La grandeza de Dios, porque sólo Dios puede realizar obras que superan lo que nuestra razón concibe. Las realiza, además, sin esfuerzo alguno y en silencio, sin ruido, con la naturalidad del que es por sí mismo sin necesidad de que otro le dé el ser, con la facilidad del que cuenta el número de las estrellas y les pone nombre (Sal 147,4) y con la delicada discreción de quien, siendo quien es, pide humildemente permiso para irrumpir en su creación. Casi nadie se enteró, de hecho, pero en un segundo real e histórico Dios llevó a cabo algo que supera nuestra limitada racionalidad, haciéndose hijo en la carne de una Virgen.

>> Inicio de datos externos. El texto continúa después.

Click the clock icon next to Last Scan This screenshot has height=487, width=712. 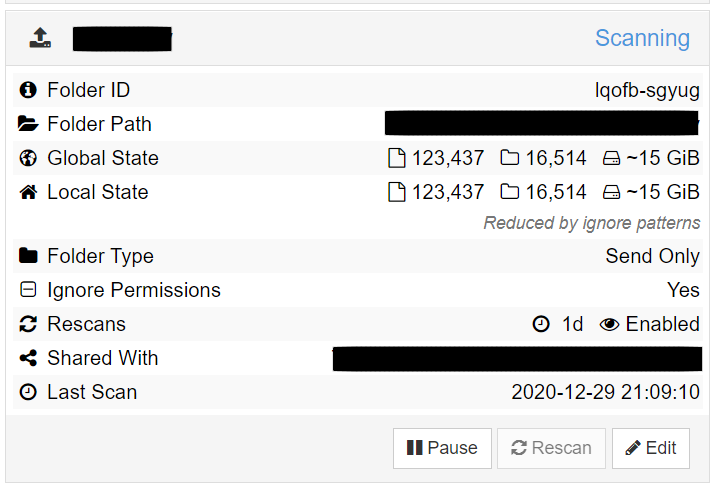point(28,392)
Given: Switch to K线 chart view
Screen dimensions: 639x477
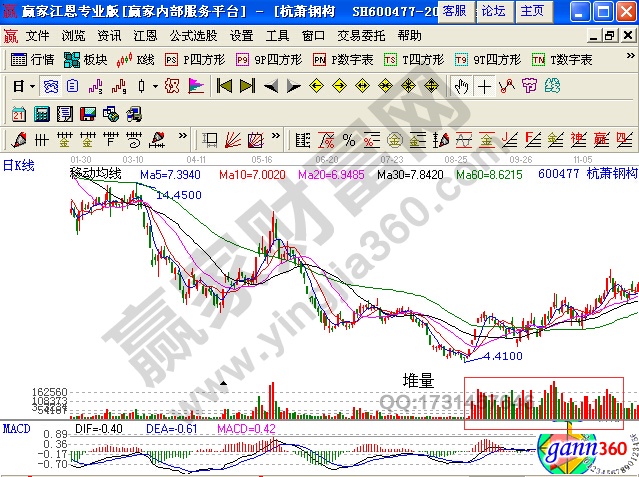Looking at the screenshot, I should click(138, 60).
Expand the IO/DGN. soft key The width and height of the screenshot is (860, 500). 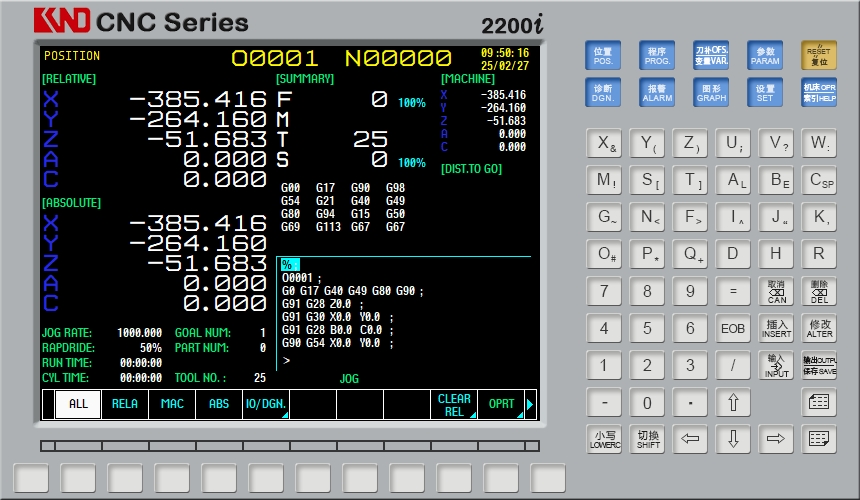[265, 404]
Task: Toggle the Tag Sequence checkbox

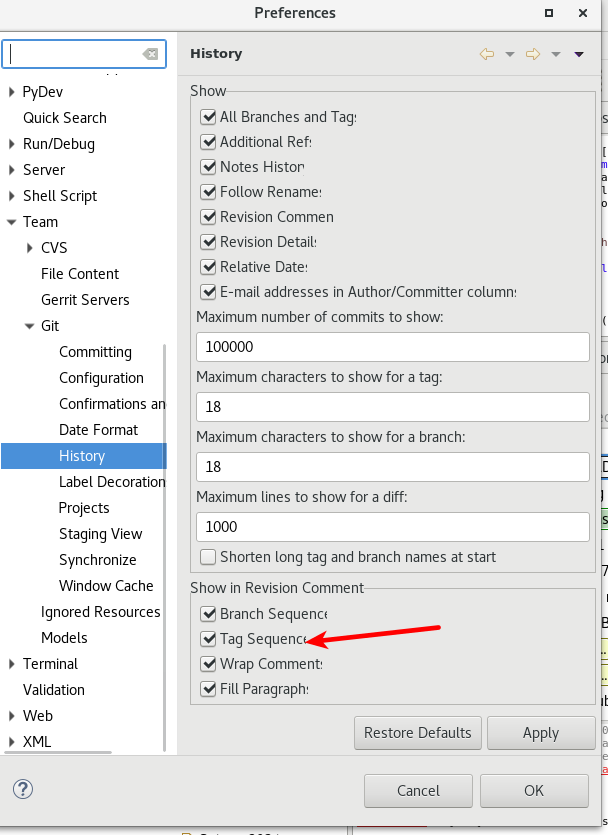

¿Qué decir de las implicaciones que tiene sobre nuestras vidas esa Arca de lo imposible? Desde la certeza de su maternidad divina y de su perpetua virginidad es más fácil, por apuntar solo un ejemplo, derrotar al miedo. ¿Qué angustia, recelo o aprensión, por real que parezca, no palidece ante la presencia del Dios que ha convertido a la virgen en su Madre? ¿Qué se le puede escapar a ese Dios que, a semejante poder, suma unas entrañas que se estremecen de compasión (Os 11,9)? ¿A ese Dios que nos lleva tatuados en la palma de sus manos (Is 49,15), que siente ternura declarada por sus criaturas (Sal 103,13), que ha prometido consolarnos como la madre consuela a sus hijos (Is 66,13), que nos ha amado con amor eterno (Jr 31,3) y que, en su locura de amor, nos ha llamado preciosos y valiosos a sus ojos (Is 43,4)?

 

Akáthistos

El Arca de lo imposible es el refugio de la fortaleza para cualquier cristiano. Mirando a María, nuestra fragilidad se transforma en gracia por el único y auténtico poder que existe: el del amor absoluto de Dios. Porque solo para Dios nada hay imposible (Lc 1,37). Y nada es nada. Y solo Dios es Dios y emplea esa capacidad infinita para el único fin que da sentido a todo poder: el amor.

No es de extrañar que, ya desde el siglo V, los cristianos alabaran a Dios ensalzando a María y recordándonos de manera bellísima estas verdades:

«Salve, por ti resplandece la dicha;

Salve, por ti se eclipsa la pena. (…)

Salve, tú sola has unido dos cosas opuestas;

Salve, tú sola a la vez; eres Virgen y Madre. (…)

Cómo ha sido posible no entienden,

ser tú Virgen después de ser Madre».